Kinshasa : le calvaire des vendeurs de journaux à la criée

Ils sont près d’un millier de jeunes à vendre quotidiennement les journaux à la criée dans les rues de Kinshasa. Souvent traqués par les forces de l’ordre pour commerce illicite ou vente de prose hostile au pouvoir, ils revendiquent une protection juridique pour un métier qui souffre d’un manque de reconnaissance.

Par Octave Kambale Juakali

Les vendeurs de journaux de Kinshasa en ont gros sur le cœur. Souvent confondus avec de jeunes désœuvrés ou des voleurs à la tire, ils sont victimes d’une déconsidération généralisée de la part de la société congolaise. Ils se sentent marginalisés et incompris. « Nous faisons toujours notre travail sur le qui-vive parce que les policiers nous traquent, arrivent à l’improviste et nous arrachent les journaux », s’insurge Mathieu Kayembe, responsable du point de vente à l’entrée de Ma Campagne, un quartier résidentiel dans la périphérie ouest de Kinshasa. « Nous ne savons pas réellement pourquoi ils s’en prennent à nous. Certaines fois, ils nous reprochent de ne pas détenir l’autorisation d’exercer une activité commerciale. D’autres fois, c’est parce que les journaux contiennent des articles qui ne plaisent pas au pouvoir. Nous pouvions comprendre ça à l’époque de la dictature de Mobutu mais plus maintenant. »

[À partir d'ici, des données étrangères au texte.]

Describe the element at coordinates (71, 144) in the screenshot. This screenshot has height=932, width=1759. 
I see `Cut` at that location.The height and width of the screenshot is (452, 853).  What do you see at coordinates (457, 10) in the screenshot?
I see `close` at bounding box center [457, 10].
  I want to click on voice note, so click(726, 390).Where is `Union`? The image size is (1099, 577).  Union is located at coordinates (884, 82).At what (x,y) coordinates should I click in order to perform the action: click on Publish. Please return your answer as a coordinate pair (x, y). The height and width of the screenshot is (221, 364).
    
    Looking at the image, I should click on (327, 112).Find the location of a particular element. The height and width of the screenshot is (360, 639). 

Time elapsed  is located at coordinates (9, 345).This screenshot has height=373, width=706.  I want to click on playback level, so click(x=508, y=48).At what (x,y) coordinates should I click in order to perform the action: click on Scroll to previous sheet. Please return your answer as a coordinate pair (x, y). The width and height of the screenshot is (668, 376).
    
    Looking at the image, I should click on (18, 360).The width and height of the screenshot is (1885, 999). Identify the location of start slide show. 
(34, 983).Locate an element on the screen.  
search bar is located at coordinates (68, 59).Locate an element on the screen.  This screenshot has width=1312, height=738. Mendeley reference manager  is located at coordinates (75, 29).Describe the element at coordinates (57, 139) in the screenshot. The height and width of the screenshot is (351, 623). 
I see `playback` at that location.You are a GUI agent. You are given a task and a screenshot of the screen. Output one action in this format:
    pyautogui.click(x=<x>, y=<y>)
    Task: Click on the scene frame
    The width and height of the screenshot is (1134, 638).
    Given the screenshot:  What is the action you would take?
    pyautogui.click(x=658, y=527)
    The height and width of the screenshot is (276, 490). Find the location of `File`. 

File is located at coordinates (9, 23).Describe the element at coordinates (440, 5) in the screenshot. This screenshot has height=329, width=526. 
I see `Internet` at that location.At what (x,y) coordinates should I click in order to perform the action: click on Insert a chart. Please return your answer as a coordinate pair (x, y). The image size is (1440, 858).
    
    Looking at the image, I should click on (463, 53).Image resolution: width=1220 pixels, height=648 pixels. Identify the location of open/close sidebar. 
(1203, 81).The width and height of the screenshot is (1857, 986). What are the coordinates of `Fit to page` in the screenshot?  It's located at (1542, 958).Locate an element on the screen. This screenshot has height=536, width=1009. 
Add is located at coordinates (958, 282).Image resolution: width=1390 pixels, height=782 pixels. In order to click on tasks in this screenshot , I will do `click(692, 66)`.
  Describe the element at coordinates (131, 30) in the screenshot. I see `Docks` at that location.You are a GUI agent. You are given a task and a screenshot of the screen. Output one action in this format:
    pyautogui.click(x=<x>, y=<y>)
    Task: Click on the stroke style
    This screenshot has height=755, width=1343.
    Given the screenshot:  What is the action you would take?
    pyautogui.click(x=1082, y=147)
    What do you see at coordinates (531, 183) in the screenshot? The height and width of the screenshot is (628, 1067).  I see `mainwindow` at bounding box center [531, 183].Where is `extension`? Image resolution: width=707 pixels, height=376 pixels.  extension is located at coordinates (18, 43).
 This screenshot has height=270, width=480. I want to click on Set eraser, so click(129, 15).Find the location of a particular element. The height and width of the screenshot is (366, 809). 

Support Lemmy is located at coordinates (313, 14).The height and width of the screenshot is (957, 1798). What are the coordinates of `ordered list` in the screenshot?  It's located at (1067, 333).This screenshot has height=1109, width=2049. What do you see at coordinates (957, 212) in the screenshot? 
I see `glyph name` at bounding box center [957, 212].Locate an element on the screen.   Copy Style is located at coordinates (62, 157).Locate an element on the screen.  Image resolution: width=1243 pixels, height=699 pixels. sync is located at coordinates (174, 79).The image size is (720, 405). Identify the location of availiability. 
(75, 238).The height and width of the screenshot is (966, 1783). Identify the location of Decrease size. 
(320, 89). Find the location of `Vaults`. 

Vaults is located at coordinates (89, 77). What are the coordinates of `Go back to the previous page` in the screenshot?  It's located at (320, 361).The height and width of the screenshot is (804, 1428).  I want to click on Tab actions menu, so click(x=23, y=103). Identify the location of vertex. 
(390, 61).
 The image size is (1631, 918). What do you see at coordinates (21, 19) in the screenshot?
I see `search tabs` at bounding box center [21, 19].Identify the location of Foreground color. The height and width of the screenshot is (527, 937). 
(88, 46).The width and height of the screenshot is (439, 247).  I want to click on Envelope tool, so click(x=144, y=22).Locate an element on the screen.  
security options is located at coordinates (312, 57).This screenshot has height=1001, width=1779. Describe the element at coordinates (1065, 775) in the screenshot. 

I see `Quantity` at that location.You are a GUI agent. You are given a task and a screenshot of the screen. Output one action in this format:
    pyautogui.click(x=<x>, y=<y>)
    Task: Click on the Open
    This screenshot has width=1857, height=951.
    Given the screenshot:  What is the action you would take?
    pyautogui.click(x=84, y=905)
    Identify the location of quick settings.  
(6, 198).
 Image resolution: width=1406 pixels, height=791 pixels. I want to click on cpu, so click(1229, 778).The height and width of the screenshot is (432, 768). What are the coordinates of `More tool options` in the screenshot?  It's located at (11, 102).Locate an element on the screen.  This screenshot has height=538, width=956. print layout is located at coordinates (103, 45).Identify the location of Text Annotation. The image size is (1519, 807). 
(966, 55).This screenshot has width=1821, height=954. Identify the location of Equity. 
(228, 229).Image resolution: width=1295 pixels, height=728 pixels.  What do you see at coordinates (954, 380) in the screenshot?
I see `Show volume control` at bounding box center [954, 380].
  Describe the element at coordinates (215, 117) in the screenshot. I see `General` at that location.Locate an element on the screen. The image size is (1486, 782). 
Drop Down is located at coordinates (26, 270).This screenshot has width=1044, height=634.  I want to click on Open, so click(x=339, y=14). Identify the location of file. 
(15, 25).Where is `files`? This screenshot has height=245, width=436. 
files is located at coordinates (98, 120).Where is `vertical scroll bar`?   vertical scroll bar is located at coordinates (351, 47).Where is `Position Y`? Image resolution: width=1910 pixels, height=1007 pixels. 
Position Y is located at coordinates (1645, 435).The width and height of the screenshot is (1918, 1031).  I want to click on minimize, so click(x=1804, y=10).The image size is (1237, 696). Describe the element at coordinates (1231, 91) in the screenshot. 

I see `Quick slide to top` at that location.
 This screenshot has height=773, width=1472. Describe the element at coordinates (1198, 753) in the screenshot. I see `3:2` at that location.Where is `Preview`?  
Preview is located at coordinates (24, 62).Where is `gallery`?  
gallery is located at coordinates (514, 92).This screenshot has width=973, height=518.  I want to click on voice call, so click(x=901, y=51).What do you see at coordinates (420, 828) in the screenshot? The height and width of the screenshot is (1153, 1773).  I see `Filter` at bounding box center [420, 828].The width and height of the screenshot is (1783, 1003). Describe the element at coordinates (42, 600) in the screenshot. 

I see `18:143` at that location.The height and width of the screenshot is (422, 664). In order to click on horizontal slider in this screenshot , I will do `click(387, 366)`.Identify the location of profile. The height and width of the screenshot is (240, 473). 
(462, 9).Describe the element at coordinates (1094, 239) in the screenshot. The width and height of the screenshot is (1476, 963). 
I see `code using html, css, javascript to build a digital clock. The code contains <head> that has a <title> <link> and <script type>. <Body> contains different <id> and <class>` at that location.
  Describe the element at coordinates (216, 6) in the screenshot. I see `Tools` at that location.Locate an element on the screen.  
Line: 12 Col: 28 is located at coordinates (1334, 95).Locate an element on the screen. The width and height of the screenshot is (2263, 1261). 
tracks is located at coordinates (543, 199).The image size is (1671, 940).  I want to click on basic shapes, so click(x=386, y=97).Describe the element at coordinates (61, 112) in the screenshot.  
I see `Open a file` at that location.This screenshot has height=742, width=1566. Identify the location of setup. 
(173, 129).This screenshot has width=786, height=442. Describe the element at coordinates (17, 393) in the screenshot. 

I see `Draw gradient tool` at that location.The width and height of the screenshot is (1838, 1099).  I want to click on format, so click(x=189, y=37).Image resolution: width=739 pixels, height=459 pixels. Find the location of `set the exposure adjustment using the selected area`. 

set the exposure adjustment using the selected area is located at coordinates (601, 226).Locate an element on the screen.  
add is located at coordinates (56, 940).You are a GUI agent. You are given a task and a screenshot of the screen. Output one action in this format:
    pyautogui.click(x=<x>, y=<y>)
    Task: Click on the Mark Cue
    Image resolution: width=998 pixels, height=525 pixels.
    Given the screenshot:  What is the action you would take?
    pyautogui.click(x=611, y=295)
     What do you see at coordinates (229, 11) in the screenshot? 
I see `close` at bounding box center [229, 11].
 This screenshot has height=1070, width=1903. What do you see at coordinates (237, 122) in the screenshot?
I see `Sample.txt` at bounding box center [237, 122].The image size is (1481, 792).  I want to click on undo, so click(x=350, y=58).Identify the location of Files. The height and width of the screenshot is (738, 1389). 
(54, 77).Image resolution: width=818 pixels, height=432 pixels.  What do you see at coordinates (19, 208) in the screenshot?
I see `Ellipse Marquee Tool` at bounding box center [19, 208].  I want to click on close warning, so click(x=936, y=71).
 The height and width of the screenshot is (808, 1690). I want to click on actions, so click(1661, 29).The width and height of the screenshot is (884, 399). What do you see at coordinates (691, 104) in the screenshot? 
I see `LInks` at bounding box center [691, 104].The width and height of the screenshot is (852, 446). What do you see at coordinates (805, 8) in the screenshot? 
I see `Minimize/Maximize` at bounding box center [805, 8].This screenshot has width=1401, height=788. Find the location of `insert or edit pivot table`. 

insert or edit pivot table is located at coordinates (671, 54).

La rafle des journaux constitue un manque à gagner important pour ces vendeurs qui tirent leur gagne-pain de cette seule activité. Depuis la fin des années 80, ils sont présents très tôt le matin aux coins des grandes artères de la capitale et proposent des journaux aux automobilistes devant les feux tricolores. Véritables auxiliaires des entreprises de presse, ils aident à faire apprécier les titres et à faire vendre les journaux. « Ils arrivent même à conditionner les journalistes dans leur manière de titrer leurs Unes », confie Kinyongo Saleh, éditeur du bi-hebdomadaire Vision. Les journaux aux Unes sensationnelles sont généralement mieux vendus que les autres. Ils ont la chance d’être montrés en premier aux passants. « Nous achetons les journaux avec notre propre argent. Nous avons donc intérêt à vendre le plus possible, explique Abdul Mboyo, vendeur dans le centre-ville. Nous montrons donc, en priorité, les journaux dont les titres semblent plus vendables ! Il nous arrive aussi d’avoir des clients réguliers mais ils ne sont pas nombreux. »

L’association des vendeurs de jounaux

Abdoul Mboyo avait 20 ans quand il a commencé à vendre les journaux en 1980. A 43 ans aujourd’hui, il ne peut plus rien faire d’autre comme activité. « J’ai choisi de vendre les journaux pour ne pas tomber dans la facilité de fumer le chanvre et de voler chez les voisins, confie-t-il. Quand la police vient organiser des rafles de journaux, je me demande parfois si elle ne nous pousse pas à choisir d’autres occupations. Or comme occupations licites, je n’ai pas beaucoup de choix en dehors de la vente des journaux. Si je n’ai pas pu à aller à l’université à la fin de mes études secondaires, c’est en grande partie à cause de l’insolvabilité de mes parents. Je connais beaucoup de jeunes de mon âge qui ont mal tourné. La société devrait au contraire nous féliciter d’avoir choisi un métier qui peut nous mettre à l’abri du besoin au lieu de nous ravaler au même rang que les voleurs à la tire ou les brigands », explique-t-il.

Comme Abdoul, bon nombre de vendeurs de journaux sont pères de familles avec enfants à l’école qu’il faut nourrir et vêtir. La précarité de leur métier les a poussés à mieux s’organiser. Aussi ont-ils créé l’Avajo (Association des vendeurs de journaux) qu’ils ont l’intention de faire reconnaître sur le plan juridique afin de réclamer certains droits. « Nous avons besoins d’une assistance de l’Etat pour créer des kiosques à journaux au lieu de les vendre à même le sol ou à bout de bras, dit-il. Les différentes associations corporatistes de journalistes ne veulent pas nous reconnaître comme faisant partie de la profession. A nous donc de nous organiser à notre niveau ». L’organisation des vendeurs de journaux pourrait peut-être constituer l’embryon d’une messagerie de la presse que l’ensemble de la profession a toujours souhaité créer sans jamais y parvenir.